WHAT THE TASK REQUIRES: Where an entry holds an image, leave the image out; otherwise reproduce the entry exactly.

MATERIAL FOR THE TASK:
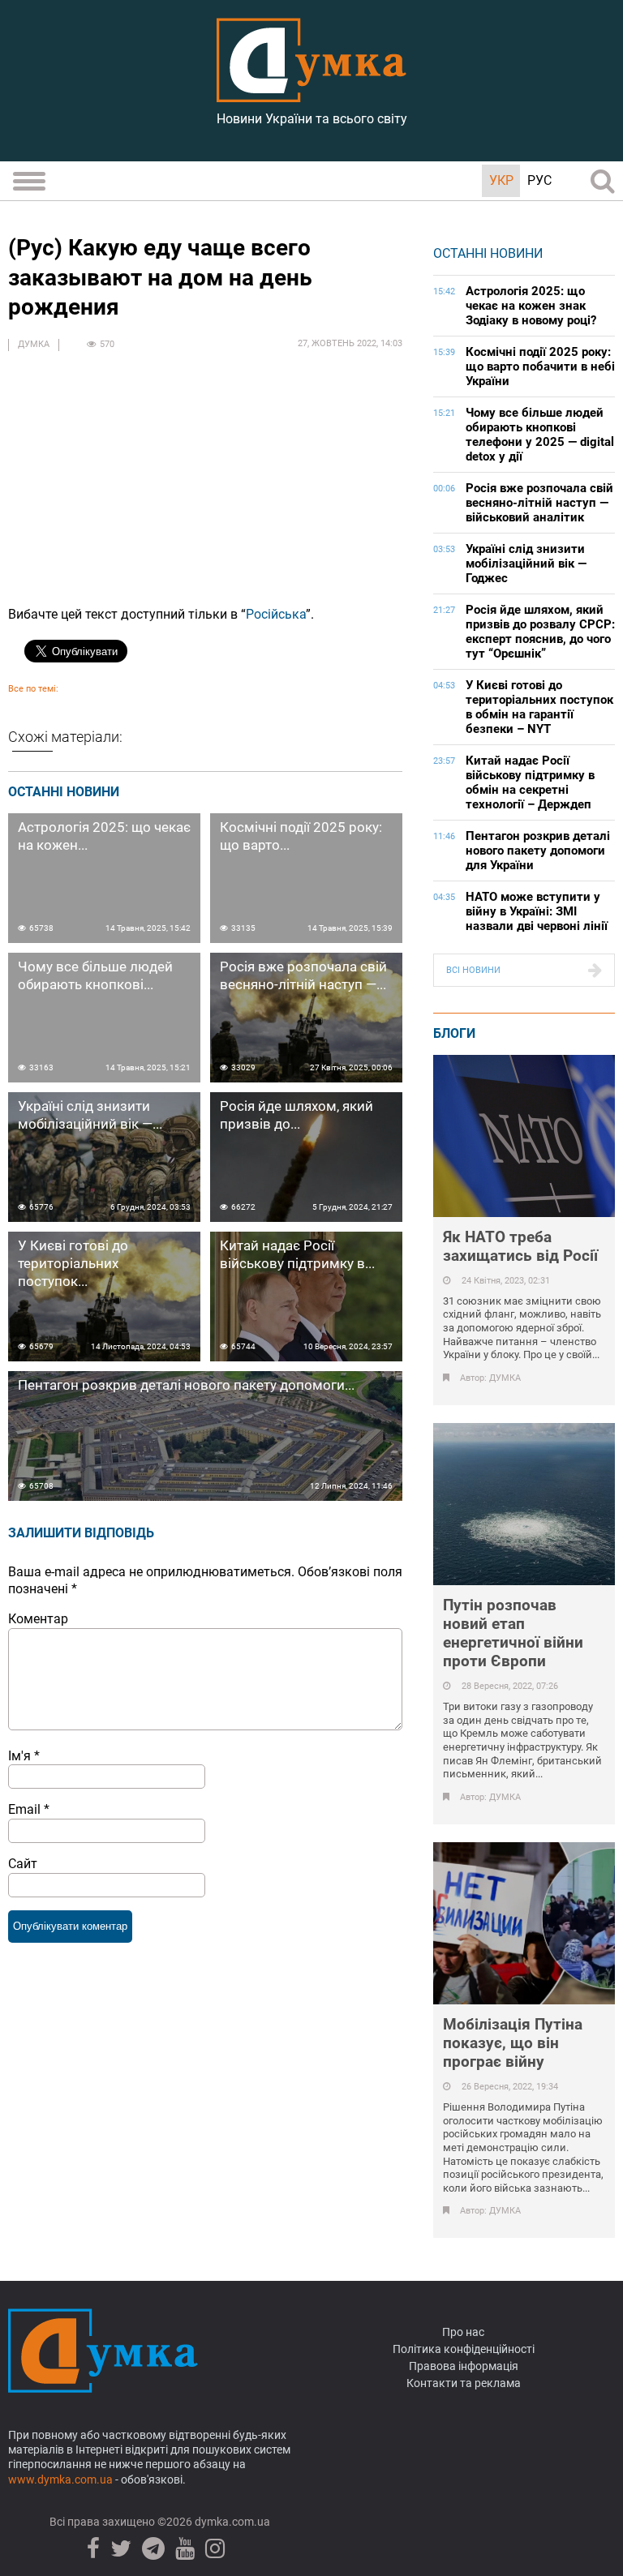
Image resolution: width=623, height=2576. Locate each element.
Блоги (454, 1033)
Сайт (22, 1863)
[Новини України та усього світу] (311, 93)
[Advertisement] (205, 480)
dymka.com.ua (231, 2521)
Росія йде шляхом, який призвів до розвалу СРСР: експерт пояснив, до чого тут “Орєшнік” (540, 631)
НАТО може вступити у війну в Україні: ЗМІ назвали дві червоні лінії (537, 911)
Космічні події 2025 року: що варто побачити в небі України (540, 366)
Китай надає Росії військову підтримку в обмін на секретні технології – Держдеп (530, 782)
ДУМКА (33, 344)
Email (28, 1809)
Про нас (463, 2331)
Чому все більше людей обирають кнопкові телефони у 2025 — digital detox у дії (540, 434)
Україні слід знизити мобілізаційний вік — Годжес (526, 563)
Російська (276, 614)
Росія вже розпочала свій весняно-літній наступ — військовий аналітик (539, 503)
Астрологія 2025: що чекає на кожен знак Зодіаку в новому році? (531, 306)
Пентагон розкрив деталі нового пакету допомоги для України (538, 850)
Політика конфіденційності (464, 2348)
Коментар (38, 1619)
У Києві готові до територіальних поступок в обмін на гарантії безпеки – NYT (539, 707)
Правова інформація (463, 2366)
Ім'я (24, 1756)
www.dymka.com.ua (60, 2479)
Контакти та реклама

EXERCISE RESULT:
Image resolution: width=623, height=2576. Locate each element.
Блоги (454, 1033)
Сайт (22, 1863)
[Новини України та усього світу] (311, 93)
[Advertisement] (205, 480)
dymka.com.ua (231, 2521)
Росія йде шляхом, який призвів до розвалу СРСР: експерт пояснив, до чого тут “Орєшнік” (540, 631)
НАТО може вступити у війну в Україні: ЗМІ назвали дві червоні лінії (537, 911)
Космічні події 2025 року: що варто побачити в небі України (540, 366)
Китай надає Росії військову підтримку в обмін на секретні технології – Держдеп (530, 782)
ДУМКА (33, 344)
Email (28, 1809)
Про нас (463, 2331)
Чому все більше людей обирають кнопкові телефони у 2025 — digital detox у дії (540, 434)
Україні слід знизити мобілізаційний вік — Годжес (526, 563)
Російська (276, 614)
Росія вже розпочала свій весняно-літній наступ — військовий аналітик (539, 503)
Астрологія 2025: що чекає на кожен знак Зодіаку в новому році? (531, 306)
Пентагон розкрив деталі нового пакету допомоги для України (538, 850)
Політика конфіденційності (464, 2348)
Коментар (38, 1619)
У Києві готові до територіальних поступок в обмін на гарантії безпеки – NYT (539, 707)
Правова інформація (463, 2366)
Ім'я (24, 1756)
www.dymka.com.ua (60, 2479)
Контакти та реклама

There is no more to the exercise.